Monday, May 07, 2018

Legal Education, Public Goods, and the Ratings Race



Once upon a time the public good rationale might have been  the basis for subsidizing legal education.  Personally, I never bought the rationale. Instead I figured that people with property and money -- the ones needing lawyers -- decided it would be great if everyone could be taxed to help produce lawyers so that legal fees might be lower.  After all, this is America.

You could think of it as income redistribution from the less well off to those better off.  One of the great examples of this, which many people hate to hear about, is the state subsidization of tax LLM. programs.  (Do you think Sally, the single mom down at the 7-11 needs a tax lawyer?) I actually do not know as a factual matter whether state operated tax LLM programs continue to be subsidized but, if so, let's hope we come to our senses.

But let's say I am wrong at least with respect to JD programs (even tax LLMs)  and that there once was a legitimate public good rationale and subsidization was based on that rationale. Or, more cynically, a public good rationale had nothing to do with it  but, as it turns out, there were unexpected positive externalities. Put differently, left to market forces, legal advice and assistance would be produced at inefficiently low levels. (If you know a thing or two about public goods you may be wondering who the free riders would be that would mean that demand for lawyers would be suppressed leading to too few lawyers. But let's say for now that 50 years ago the system made sense if only by accident.)

The fact that many people trained as lawyers cannot find jobs does not necessarily mean the public good rationale does not continue to exist. Maybe the problem is that people still cannot afford to or are unwilling to pay for legal services. Could the subsidization be too low? Perhaps all law school grads should get government stipends so poor people could afford their services or maybe the costs to  those who demand legal services should be reimbursed. All we know is that many people graduating from law school cannot earn a living selling their human capital and have to find other employment. Pumping out even more  publicly subsidized lawyers without determining the extent of a continuing public good rationale makes no sense. If  there remains inefficiently low levels of legal assistance being sold, other avenues of subsidization should be considered.

But let's suspend our disbelief if necessary and say there continues to be a public good rationale. Let's see how law schools are responding in the era of a rankings race (or law school mutually assured destruction). Law Schools cut the size of classes as a way to increase their entering class GPAs and LSAT scores. The compete for and recruit  students for the same reason almost as aggressively as college coaches. They attract students by paying them -- REGARDLESS OF NEED - and, unlike college athletes, there appears to be no limit to what can be offered. Yes, they pay students to attend a specific law school who would attend a law school somewhere without the payment.  Law schools operate  massive "development" offices that seek financial support for their addiction to the rankings racket.

How many of these practices are responsible reactions to a possibly imaginary rationale for public subsidization of legal education?  None. The benefits flow to very very few and certainly not to the public.

● **Data excerpt**
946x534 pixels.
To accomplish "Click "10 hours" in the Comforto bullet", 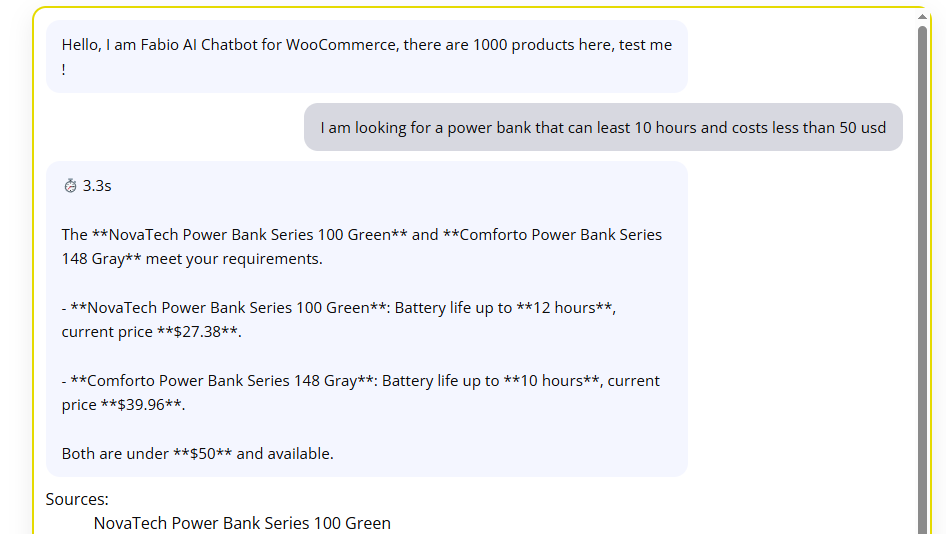I will pyautogui.click(x=549, y=381).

● **Activity**
Reproduce the passage of the legal education post above from "Monday, May 07, 2018" to "this is America.".

● **Result for this task**
Monday, May 07, 2018

Legal Education, Public Goods, and the Ratings Race



Once upon a time the public good rationale might have been  the basis for subsidizing legal education.  Personally, I never bought the rationale. Instead I figured that people with property and money -- the ones needing lawyers -- decided it would be great if everyone could be taxed to help produce lawyers so that legal fees might be lower.  After all, this is America.